Ого, какие люди, – удивился про себя Зотов.
– Ну я, товарищ второй секретарь, – Решетов слегка побледнел, не привыкший окунаться в дерьмо перед своими людьми.
– Я Кондратьев Михаил Григорьевич. Слышал небось?
– Ну слышал.
– «Ну слышал», – передразнил Кондратьев. – Распоясались тут, где дисциплина, капитан? Вчера хотел примчаться, шеи намылить, да не успел, дел выше крыши.
– Деловой ты, – вальяжно отозвался Решетов.
– Ты как разговариваешь? – закипел секретарь.
– Слушай, друг, не ори, голова болит, – вклинился Зотов в разговор, оттирая Решетова собой.
– А ты кто такой?
– Зотов, представитель Центра в окрестных селах и деревнях.
–Пф! – секретарь временно потерял дар речи. – Ничего себе! В Штабе партизанских отрядов с ног сбились вас разыскивая! Я вчера в «За Родину» сунулся, хотел познакомиться, Марков сказал не знает ничего, он, мол, вам не хозяин. А оно вон, значит, как!
– А мы тут, знаетели, советскую власть восстанавливаем, – Зотов неопределенно повел плечом.
– Ни в какие ворота! – Кондратьев притопнул каблуком. – Вы отдаете отчет своим действиям? Ладно он, – секретарь кивнул на Решетова. – Конченный человек, но вы-то куда?
– А что я? – прикинулся дурачком Зотов.
– Впутались в авантюру, наломали дров, запороли операцию, которую мы три месяца готовили! Кто дал приказ на захват Тарасовки и Шемякино?
– Он, – наябедничал Зотов, кося глазом на Решетова.
– Ага, я, – не стал отпираться Никита.
– Ты у меня под трибунал загремишь, – пообещал Кондратьев и рубанул ладонью по горлу. – Вот тут уже со своими фокусами. Развел самодеятельность! Мы Тарасовку, как последний козырь, берегли, по плану гарнизон должен был поднять восстание, когда каратели выдвинутся на Кокоревку, а теперь что?
– Я же не знал! – развел руками Никита.
– Какого хера лезешь тогда? Бардак и махновщина! Я это прекращу!
– Че кричать-то? Дело сделано. Хочешь – прощения попрошу.
– Тебя судить будут.
– Это за что?
– Ясно, пустой разговор. Ссы в глаза – божья роса. Ничего, управа найдется.
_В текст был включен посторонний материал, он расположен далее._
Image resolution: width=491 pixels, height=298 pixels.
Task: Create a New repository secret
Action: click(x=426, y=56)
А вы, товарищ Зотов, не красиво себя повели. Доложу в Центр, чем вы тут занимаетесь.
– Пожалуйста, ваше право, – пожал плечами Зотов, волком посматривая на Решетова. Вот удружил, так удружил. «Отобьем деревеньку, по ордену схватим, комар носу не подточит…» Ну-ну. Прохиндей. За такоев военное время могут и профилактический расстрел прописать.
– Думаете пугаю?
– Совсем нет. Вину признаю. Готов понести наказание, – Зотов исподтишка погрозил Никите кулаком.
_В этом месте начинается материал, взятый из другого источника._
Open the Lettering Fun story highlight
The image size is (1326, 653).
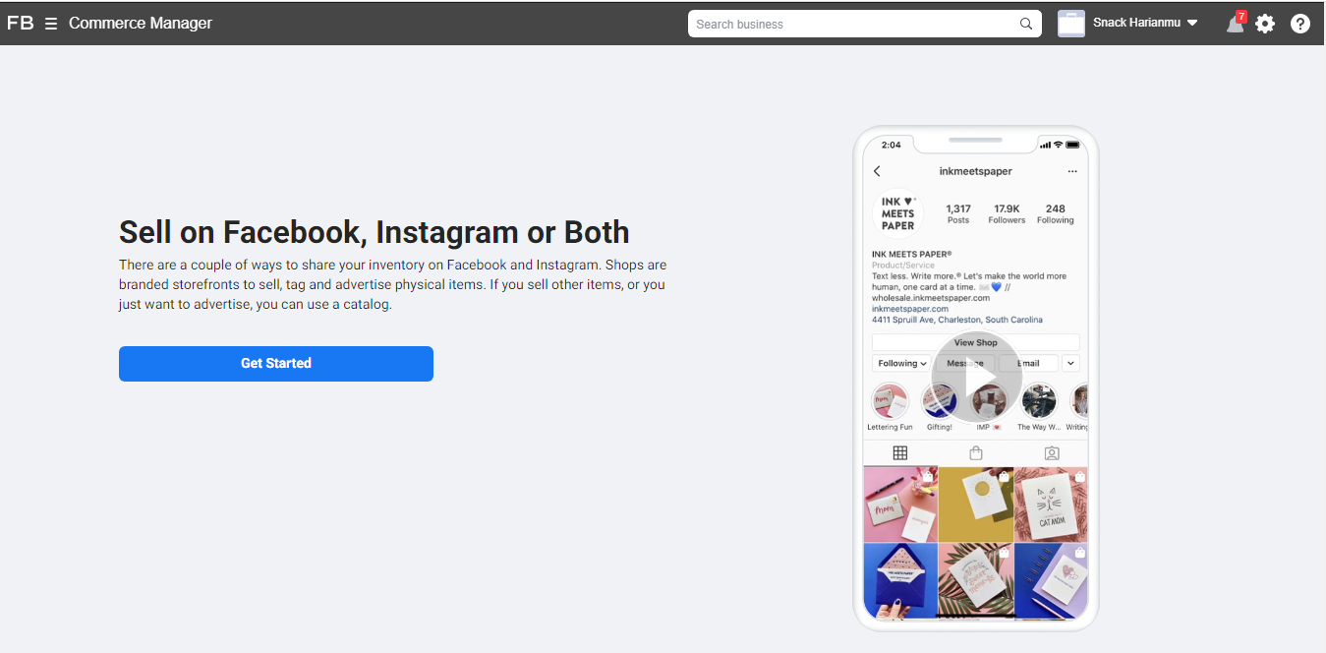point(890,406)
– Это я его втравил, – хмуро сказал Решетов.
– Без разницы. Хорошо устроились: круговая порука, самоуправство и анархизм. Мне заняться больше нечем, как за вами дерьмо убирать? Ты - командир боевой партизанской группы, Решетов, а не разбойничьей шайки.
– Я же извинился.
– Мы с тобой после поговорим, в другом месте и при других обстоятельствах. Там с тебя спесь обобьют.
– Не пугай, пуганый.
– Все вы смелые до поры. Приказываю деревню оставить. Собирайте шмотки и выметайтесь.
– Ты мне не указчик.
– Решетов.
– Ну.
– Это приказ.
– Много вас, приказчиков, на мою голову.
– Товарищи, давайте, наконец, успокоимся, – Зотов предусмотрительно влез в разговор. – Я вас отлично понимаю, Михаил Григорьевич, мы допустили ошибку, ответственность разделим напополам. Сейчас о другом нужно думать: о эвакуации семей партизан.
– А вчера вы чем занимались?
– Да всяким… – растерялся Зотов. Резонный вопрос. Вчерашний день в этом плане потерян.
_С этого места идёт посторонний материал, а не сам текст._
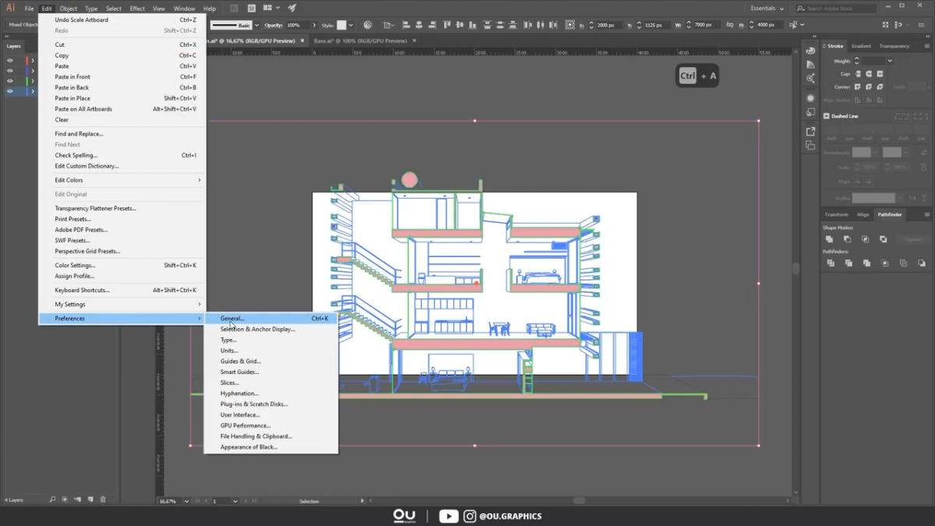Click the Stroke panel flyout menu icon
The image size is (935, 526).
tap(927, 47)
– Пили? – секретарь шумно потянул носом воздух.
– Немного.
– Вы за это поплатитесь. Оба. Я так не оставлю. Страна воюет, а вы? Эх… Партизанские семьи заберу в Кокоревку, там поглядим. Люди готовы к эвакуации?
– Еще как! – бодро соврал Решетов.
– Выходим через двадцать минут, –Кондратьев бросил взгляд на часы. – Вы, двое, со мной, добром не захотите, будете арестованы.
– Арестовывалка не выросла, – напрягся Решетови скользнул рукой к кобуре.
Лицо секретаря окаменело, только нижняя челюсть двигалась туда и сюда.
– Хватит, Никита, – отрезал Зотов и обернулся на шум.
По улице несся, придерживая кепку, боец с винтовкой наперевес. Подбежал и остановился, не зная кому докладывать. Собрался с духом и выдохнул:
– Тов… товарищ капитан, я от товарища Саватеева. У нас там… у нас там противник!
– Ну наконец-то! – обрадовался Решетов и заорал на всю Тарасовку. – Боевая тревога! Отряд, в ружье!